Work task - Make an exact copy of every record that follows.

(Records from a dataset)
┌──

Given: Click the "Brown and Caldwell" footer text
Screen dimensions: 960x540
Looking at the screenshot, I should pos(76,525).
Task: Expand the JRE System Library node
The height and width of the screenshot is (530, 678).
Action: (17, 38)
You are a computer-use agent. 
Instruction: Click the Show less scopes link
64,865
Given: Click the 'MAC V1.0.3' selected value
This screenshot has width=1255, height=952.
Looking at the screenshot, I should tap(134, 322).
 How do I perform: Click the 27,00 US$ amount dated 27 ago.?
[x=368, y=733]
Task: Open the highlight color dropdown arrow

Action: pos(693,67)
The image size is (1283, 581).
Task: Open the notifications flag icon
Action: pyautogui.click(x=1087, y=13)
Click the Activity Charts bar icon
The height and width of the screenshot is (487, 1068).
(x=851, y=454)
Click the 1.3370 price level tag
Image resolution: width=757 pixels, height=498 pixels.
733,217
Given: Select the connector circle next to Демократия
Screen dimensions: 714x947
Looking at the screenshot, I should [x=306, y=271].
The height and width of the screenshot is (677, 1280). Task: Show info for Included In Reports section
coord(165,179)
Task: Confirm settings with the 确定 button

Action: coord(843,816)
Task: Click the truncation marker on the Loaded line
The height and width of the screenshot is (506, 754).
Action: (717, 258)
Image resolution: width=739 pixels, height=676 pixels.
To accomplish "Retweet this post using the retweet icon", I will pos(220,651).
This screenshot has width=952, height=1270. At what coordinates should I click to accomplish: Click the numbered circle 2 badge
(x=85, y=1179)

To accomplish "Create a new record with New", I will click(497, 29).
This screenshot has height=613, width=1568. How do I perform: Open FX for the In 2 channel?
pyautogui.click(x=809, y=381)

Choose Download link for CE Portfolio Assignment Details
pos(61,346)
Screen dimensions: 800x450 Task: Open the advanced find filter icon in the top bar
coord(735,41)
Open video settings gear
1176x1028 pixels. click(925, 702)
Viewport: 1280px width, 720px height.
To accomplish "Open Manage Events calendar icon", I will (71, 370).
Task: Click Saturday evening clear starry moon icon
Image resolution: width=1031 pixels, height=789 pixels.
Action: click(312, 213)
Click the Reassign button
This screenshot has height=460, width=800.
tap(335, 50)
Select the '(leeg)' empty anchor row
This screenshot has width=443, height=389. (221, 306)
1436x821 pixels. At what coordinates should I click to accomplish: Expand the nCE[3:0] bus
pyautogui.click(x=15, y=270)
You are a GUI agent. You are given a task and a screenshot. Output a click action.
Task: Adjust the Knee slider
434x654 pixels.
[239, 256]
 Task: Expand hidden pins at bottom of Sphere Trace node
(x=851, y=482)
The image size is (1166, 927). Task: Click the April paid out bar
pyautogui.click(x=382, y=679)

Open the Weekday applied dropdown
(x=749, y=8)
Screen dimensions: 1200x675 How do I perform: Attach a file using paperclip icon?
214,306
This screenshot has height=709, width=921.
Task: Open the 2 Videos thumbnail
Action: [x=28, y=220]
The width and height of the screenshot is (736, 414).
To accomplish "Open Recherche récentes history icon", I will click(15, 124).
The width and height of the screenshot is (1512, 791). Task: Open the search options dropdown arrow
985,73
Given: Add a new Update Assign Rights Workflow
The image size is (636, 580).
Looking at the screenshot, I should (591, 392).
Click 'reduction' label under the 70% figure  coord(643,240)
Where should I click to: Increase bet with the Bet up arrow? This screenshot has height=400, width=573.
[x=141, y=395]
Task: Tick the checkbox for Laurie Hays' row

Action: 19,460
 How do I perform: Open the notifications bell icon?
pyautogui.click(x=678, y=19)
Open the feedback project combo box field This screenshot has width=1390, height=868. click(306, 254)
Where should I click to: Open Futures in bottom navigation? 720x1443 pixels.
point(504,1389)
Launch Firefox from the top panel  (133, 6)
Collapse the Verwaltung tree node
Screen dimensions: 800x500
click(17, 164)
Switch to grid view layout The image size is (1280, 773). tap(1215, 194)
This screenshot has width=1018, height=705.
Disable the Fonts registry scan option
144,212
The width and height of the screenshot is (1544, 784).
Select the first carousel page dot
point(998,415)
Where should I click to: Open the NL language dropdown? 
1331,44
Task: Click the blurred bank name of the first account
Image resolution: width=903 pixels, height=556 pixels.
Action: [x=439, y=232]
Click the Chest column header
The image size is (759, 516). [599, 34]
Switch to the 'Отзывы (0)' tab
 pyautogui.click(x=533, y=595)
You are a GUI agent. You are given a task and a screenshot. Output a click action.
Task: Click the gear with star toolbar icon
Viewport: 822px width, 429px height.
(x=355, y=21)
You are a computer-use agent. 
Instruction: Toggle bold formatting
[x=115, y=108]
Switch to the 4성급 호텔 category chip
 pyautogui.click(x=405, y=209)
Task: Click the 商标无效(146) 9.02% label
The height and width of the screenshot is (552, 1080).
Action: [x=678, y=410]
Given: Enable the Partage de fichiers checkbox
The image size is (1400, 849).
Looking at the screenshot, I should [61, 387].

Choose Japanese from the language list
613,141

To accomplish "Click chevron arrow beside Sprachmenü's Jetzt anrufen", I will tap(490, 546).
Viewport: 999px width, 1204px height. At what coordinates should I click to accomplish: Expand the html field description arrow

└──

Exercise solution -
Given: Click the "Brown and Caldwell" footer text
Screen dimensions: 960x540
Looking at the screenshot, I should pos(76,525).
Task: Expand the JRE System Library node
The height and width of the screenshot is (530, 678).
Action: (17, 38)
You are a computer-use agent. 
Instruction: Click the Show less scopes link
64,865
Given: Click the 'MAC V1.0.3' selected value
This screenshot has width=1255, height=952.
Looking at the screenshot, I should tap(134, 322).
 How do I perform: Click the 27,00 US$ amount dated 27 ago.?
[x=368, y=733]
Task: Open the highlight color dropdown arrow

Action: pos(693,67)
The image size is (1283, 581).
Task: Open the notifications flag icon
Action: pyautogui.click(x=1087, y=13)
Click the Activity Charts bar icon
The height and width of the screenshot is (487, 1068).
(x=851, y=454)
Click the 1.3370 price level tag
Image resolution: width=757 pixels, height=498 pixels.
733,217
Given: Select the connector circle next to Демократия
Screen dimensions: 714x947
Looking at the screenshot, I should [x=306, y=271].
The height and width of the screenshot is (677, 1280). Task: Show info for Included In Reports section
coord(165,179)
Task: Confirm settings with the 确定 button

Action: coord(843,816)
Task: Click the truncation marker on the Loaded line
The height and width of the screenshot is (506, 754).
Action: (717, 258)
Image resolution: width=739 pixels, height=676 pixels.
To accomplish "Retweet this post using the retweet icon", I will pos(220,651).
This screenshot has width=952, height=1270. At what coordinates should I click to accomplish: Click the numbered circle 2 badge
(x=85, y=1179)

To accomplish "Create a new record with New", I will click(497, 29).
This screenshot has height=613, width=1568. How do I perform: Open FX for the In 2 channel?
pyautogui.click(x=809, y=381)

Choose Download link for CE Portfolio Assignment Details
pos(61,346)
Screen dimensions: 800x450 Task: Open the advanced find filter icon in the top bar
coord(735,41)
Open video settings gear
1176x1028 pixels. click(925, 702)
Viewport: 1280px width, 720px height.
To accomplish "Open Manage Events calendar icon", I will (71, 370).
Task: Click Saturday evening clear starry moon icon
Image resolution: width=1031 pixels, height=789 pixels.
Action: click(312, 213)
Click the Reassign button
This screenshot has height=460, width=800.
tap(335, 50)
Select the '(leeg)' empty anchor row
This screenshot has width=443, height=389. (221, 306)
1436x821 pixels. At what coordinates should I click to accomplish: Expand the nCE[3:0] bus
pyautogui.click(x=15, y=270)
You are a GUI agent. You are given a task and a screenshot. Output a click action.
Task: Adjust the Knee slider
434x654 pixels.
[239, 256]
 Task: Expand hidden pins at bottom of Sphere Trace node
(x=851, y=482)
The image size is (1166, 927). Task: Click the April paid out bar
pyautogui.click(x=382, y=679)

Open the Weekday applied dropdown
(x=749, y=8)
Screen dimensions: 1200x675 How do I perform: Attach a file using paperclip icon?
214,306
This screenshot has height=709, width=921.
Task: Open the 2 Videos thumbnail
Action: [x=28, y=220]
The width and height of the screenshot is (736, 414).
To accomplish "Open Recherche récentes history icon", I will click(15, 124).
The width and height of the screenshot is (1512, 791). Task: Open the search options dropdown arrow
985,73
Given: Add a new Update Assign Rights Workflow
The image size is (636, 580).
Looking at the screenshot, I should (591, 392).
Click 'reduction' label under the 70% figure  coord(643,240)
Where should I click to: Increase bet with the Bet up arrow? This screenshot has height=400, width=573.
[x=141, y=395]
Task: Tick the checkbox for Laurie Hays' row

Action: 19,460
 How do I perform: Open the notifications bell icon?
pyautogui.click(x=678, y=19)
Open the feedback project combo box field This screenshot has width=1390, height=868. click(306, 254)
Where should I click to: Open Futures in bottom navigation? 720x1443 pixels.
point(504,1389)
Launch Firefox from the top panel  (133, 6)
Collapse the Verwaltung tree node
Screen dimensions: 800x500
click(17, 164)
Switch to grid view layout The image size is (1280, 773). tap(1215, 194)
This screenshot has width=1018, height=705.
Disable the Fonts registry scan option
144,212
The width and height of the screenshot is (1544, 784).
Select the first carousel page dot
point(998,415)
Where should I click to: Open the NL language dropdown? 
1331,44
Task: Click the blurred bank name of the first account
Image resolution: width=903 pixels, height=556 pixels.
Action: [x=439, y=232]
Click the Chest column header
The image size is (759, 516). [599, 34]
Switch to the 'Отзывы (0)' tab
 pyautogui.click(x=533, y=595)
You are a GUI agent. You are given a task and a screenshot. Output a click action.
Task: Click the gear with star toolbar icon
Viewport: 822px width, 429px height.
(x=355, y=21)
You are a computer-use agent. 
Instruction: Toggle bold formatting
[x=115, y=108]
Switch to the 4성급 호텔 category chip
 pyautogui.click(x=405, y=209)
Task: Click the 商标无效(146) 9.02% label
The height and width of the screenshot is (552, 1080).
Action: [x=678, y=410]
Given: Enable the Partage de fichiers checkbox
The image size is (1400, 849).
Looking at the screenshot, I should [61, 387].

Choose Japanese from the language list
613,141

To accomplish "Click chevron arrow beside Sprachmenü's Jetzt anrufen", I will tap(490, 546).
Viewport: 999px width, 1204px height. At what coordinates should I click to accomplish: Expand the html field description arrow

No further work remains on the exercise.